Task directions> Print each line exactly, beginning with the one where "Given: Click the notifications bell icon" appears and ending at the last line below.
------
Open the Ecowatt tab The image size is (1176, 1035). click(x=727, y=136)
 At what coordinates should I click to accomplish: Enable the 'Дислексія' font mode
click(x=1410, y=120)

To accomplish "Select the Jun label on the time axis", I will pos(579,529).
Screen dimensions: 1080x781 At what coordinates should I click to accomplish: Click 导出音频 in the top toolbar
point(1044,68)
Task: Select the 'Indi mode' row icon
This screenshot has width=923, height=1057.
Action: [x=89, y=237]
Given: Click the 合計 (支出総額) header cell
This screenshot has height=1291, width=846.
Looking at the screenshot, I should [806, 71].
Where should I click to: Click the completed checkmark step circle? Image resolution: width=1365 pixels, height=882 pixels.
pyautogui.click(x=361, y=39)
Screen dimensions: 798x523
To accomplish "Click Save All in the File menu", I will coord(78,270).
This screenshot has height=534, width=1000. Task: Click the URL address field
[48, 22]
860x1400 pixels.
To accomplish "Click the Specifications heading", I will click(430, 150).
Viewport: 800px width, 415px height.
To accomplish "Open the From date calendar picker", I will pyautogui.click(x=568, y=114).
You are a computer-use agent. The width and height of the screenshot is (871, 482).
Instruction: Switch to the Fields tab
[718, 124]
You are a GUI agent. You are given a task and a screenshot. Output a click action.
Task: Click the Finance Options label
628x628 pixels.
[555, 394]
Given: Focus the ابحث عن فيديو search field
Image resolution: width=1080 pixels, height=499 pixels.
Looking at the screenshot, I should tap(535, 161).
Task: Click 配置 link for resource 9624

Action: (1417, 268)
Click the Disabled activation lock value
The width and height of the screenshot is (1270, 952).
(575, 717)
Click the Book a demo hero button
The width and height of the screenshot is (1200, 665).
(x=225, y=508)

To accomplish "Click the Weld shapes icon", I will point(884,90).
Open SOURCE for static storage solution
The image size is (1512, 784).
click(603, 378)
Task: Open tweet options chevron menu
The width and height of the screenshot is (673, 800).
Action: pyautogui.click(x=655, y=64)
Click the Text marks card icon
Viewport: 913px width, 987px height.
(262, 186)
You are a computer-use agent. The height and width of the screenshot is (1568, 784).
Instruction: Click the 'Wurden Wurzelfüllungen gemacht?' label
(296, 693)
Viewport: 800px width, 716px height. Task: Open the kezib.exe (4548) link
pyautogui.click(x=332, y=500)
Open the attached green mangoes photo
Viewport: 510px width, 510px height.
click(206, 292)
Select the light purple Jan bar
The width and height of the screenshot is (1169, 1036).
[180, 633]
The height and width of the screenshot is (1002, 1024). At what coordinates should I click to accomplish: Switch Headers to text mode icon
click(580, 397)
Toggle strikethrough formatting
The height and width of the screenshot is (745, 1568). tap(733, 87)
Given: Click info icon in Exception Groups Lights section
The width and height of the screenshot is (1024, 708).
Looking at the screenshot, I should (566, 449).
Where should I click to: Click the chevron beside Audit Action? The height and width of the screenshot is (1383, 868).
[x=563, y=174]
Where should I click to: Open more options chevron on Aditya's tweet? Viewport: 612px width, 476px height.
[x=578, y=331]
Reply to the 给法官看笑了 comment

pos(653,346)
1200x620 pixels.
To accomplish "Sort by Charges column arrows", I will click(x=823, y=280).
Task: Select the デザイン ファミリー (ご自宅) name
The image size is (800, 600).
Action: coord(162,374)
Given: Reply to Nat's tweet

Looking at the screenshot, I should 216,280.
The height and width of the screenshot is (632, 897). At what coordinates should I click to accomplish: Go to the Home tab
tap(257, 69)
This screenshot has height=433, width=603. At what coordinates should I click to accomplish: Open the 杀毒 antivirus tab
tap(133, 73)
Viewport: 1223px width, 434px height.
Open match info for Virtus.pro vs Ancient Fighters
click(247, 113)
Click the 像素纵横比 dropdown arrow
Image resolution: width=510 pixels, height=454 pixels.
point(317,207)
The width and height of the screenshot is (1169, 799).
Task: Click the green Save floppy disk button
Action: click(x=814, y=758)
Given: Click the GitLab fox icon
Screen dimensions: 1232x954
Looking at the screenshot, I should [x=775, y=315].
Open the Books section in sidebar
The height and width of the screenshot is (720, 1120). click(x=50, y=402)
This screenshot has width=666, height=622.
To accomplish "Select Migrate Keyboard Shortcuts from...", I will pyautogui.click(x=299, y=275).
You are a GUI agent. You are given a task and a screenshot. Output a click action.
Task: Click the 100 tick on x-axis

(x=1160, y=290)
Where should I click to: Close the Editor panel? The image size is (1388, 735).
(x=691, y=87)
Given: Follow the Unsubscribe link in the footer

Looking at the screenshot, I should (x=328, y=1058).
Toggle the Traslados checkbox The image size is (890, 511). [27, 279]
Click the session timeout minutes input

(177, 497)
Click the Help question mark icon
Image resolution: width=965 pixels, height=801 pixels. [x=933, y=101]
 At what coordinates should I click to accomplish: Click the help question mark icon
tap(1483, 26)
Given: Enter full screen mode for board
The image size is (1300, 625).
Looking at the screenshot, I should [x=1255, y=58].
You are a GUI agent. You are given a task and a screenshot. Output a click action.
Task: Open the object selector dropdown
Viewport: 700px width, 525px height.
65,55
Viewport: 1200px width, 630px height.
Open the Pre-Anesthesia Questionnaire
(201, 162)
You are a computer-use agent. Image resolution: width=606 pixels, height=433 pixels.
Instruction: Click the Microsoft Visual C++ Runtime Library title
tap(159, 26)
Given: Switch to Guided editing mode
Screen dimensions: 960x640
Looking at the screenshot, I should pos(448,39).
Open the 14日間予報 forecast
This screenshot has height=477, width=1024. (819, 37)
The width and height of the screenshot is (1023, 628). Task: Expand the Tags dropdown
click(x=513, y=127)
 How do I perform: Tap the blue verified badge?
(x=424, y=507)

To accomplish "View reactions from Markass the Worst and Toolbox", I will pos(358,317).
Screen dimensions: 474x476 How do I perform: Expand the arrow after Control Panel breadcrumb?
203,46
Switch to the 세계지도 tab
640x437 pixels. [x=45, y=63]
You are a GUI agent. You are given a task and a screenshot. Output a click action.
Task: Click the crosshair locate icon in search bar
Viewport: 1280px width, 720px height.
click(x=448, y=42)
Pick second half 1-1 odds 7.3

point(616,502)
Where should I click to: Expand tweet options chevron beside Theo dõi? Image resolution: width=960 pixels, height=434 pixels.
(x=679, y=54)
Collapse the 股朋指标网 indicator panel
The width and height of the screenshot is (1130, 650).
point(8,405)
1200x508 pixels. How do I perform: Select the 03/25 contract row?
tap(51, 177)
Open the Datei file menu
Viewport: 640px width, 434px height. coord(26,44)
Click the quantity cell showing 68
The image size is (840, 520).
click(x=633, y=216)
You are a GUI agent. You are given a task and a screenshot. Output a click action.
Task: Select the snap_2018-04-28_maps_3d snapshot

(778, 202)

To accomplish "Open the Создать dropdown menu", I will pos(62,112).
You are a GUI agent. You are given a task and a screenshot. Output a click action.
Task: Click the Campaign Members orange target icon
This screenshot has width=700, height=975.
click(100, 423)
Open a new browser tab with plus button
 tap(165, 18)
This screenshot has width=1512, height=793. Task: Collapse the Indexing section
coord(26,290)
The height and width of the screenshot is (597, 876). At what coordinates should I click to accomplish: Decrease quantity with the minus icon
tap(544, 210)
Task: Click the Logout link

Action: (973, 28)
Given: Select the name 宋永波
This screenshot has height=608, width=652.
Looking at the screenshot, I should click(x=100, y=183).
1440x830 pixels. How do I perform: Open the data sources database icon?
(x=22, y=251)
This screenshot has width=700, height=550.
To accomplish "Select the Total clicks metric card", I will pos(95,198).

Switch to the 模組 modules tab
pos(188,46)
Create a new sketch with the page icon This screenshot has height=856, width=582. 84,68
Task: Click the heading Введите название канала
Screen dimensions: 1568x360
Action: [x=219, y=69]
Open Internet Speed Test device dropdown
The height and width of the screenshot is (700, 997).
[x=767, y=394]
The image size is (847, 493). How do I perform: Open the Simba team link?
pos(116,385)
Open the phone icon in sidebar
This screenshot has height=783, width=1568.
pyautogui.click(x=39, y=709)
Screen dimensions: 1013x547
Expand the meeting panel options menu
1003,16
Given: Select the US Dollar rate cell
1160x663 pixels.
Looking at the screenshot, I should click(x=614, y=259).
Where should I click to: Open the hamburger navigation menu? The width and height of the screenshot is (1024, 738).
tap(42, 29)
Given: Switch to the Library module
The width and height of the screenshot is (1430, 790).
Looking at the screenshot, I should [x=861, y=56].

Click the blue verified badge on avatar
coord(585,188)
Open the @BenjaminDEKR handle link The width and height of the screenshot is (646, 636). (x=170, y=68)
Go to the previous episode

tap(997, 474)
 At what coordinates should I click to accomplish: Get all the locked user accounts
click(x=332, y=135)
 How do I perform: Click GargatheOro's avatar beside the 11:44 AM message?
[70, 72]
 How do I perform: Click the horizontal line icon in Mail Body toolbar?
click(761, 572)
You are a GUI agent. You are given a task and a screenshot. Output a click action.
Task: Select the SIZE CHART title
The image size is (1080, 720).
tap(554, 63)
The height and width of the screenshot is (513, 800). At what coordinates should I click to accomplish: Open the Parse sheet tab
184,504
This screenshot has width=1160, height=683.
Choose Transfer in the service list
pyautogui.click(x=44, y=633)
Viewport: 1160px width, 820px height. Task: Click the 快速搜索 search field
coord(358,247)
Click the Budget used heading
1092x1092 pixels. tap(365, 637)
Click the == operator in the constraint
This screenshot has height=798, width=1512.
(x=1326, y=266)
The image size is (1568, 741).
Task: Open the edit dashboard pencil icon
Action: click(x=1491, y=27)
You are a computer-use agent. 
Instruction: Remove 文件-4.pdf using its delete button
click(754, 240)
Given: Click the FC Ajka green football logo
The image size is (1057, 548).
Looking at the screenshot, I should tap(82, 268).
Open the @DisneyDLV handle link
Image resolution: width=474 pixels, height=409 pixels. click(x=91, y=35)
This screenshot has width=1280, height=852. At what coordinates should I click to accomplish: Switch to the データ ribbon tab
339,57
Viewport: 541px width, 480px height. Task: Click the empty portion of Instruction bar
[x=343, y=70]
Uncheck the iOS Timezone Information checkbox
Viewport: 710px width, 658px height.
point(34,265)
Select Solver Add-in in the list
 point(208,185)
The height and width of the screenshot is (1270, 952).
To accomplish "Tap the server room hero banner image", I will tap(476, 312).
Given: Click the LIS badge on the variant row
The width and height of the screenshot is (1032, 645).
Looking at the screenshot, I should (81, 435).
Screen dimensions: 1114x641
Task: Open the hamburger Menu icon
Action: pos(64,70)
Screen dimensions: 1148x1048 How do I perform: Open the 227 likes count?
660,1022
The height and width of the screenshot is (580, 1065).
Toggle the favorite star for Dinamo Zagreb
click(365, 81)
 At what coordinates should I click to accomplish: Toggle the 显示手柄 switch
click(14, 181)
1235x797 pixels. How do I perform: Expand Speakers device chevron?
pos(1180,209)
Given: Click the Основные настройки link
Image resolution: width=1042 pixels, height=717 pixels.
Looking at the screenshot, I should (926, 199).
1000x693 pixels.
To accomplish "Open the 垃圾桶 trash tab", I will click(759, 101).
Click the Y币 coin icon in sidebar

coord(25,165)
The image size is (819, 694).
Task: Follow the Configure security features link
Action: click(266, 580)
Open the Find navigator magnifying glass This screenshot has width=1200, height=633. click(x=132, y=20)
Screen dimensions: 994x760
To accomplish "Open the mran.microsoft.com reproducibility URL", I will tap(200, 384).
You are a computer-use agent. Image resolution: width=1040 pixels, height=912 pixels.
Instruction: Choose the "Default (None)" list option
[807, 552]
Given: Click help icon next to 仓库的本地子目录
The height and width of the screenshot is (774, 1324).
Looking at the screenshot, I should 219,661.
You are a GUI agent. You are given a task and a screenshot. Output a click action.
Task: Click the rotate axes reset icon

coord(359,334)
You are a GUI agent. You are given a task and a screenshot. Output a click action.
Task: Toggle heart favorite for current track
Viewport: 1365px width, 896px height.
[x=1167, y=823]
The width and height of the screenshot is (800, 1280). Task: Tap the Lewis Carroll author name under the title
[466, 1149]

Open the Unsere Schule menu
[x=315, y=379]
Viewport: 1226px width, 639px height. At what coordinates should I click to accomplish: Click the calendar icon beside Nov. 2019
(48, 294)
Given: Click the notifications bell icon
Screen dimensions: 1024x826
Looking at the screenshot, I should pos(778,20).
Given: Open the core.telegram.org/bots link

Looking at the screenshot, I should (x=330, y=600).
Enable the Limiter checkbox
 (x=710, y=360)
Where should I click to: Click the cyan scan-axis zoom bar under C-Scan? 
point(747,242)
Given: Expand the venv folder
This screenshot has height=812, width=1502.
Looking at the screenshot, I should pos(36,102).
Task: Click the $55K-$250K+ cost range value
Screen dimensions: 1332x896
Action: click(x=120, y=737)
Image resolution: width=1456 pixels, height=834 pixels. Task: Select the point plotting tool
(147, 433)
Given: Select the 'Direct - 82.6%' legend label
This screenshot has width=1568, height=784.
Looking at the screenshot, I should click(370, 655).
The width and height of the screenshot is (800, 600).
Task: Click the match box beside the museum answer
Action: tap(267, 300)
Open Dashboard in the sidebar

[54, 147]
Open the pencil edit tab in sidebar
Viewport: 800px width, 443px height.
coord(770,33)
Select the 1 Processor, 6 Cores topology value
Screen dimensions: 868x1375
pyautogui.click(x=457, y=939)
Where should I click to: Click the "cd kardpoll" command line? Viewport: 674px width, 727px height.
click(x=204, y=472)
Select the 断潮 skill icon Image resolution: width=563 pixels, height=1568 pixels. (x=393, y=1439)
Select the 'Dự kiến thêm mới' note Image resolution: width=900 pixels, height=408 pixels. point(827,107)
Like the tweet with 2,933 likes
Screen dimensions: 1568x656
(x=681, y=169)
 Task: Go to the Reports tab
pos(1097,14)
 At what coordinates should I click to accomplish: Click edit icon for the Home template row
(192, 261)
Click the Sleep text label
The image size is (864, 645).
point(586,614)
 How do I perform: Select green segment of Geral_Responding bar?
------
Final answer>
Given: Click the notifications bell icon
Screen dimensions: 1024x826
Looking at the screenshot, I should pos(778,20).
Given: Open the core.telegram.org/bots link

Looking at the screenshot, I should (x=330, y=600).
Enable the Limiter checkbox
 (x=710, y=360)
Where should I click to: Click the cyan scan-axis zoom bar under C-Scan? 
point(747,242)
Given: Expand the venv folder
This screenshot has height=812, width=1502.
Looking at the screenshot, I should pos(36,102).
Task: Click the $55K-$250K+ cost range value
Screen dimensions: 1332x896
Action: click(x=120, y=737)
Image resolution: width=1456 pixels, height=834 pixels. Task: Select the point plotting tool
(147, 433)
Given: Select the 'Direct - 82.6%' legend label
This screenshot has width=1568, height=784.
Looking at the screenshot, I should click(370, 655).
The width and height of the screenshot is (800, 600).
Task: Click the match box beside the museum answer
Action: tap(267, 300)
Open Dashboard in the sidebar

[54, 147]
Open the pencil edit tab in sidebar
Viewport: 800px width, 443px height.
coord(770,33)
Select the 1 Processor, 6 Cores topology value
Screen dimensions: 868x1375
pyautogui.click(x=457, y=939)
Where should I click to: Click the "cd kardpoll" command line? Viewport: 674px width, 727px height.
click(x=204, y=472)
Select the 断潮 skill icon Image resolution: width=563 pixels, height=1568 pixels. (x=393, y=1439)
Select the 'Dự kiến thêm mới' note Image resolution: width=900 pixels, height=408 pixels. point(827,107)
Like the tweet with 2,933 likes
Screen dimensions: 1568x656
(x=681, y=169)
 Task: Go to the Reports tab
pos(1097,14)
 At what coordinates should I click to accomplish: Click edit icon for the Home template row
(192, 261)
Click the Sleep text label
The image size is (864, 645).
point(586,614)
 How do I perform: Select green segment of Geral_Responding bar?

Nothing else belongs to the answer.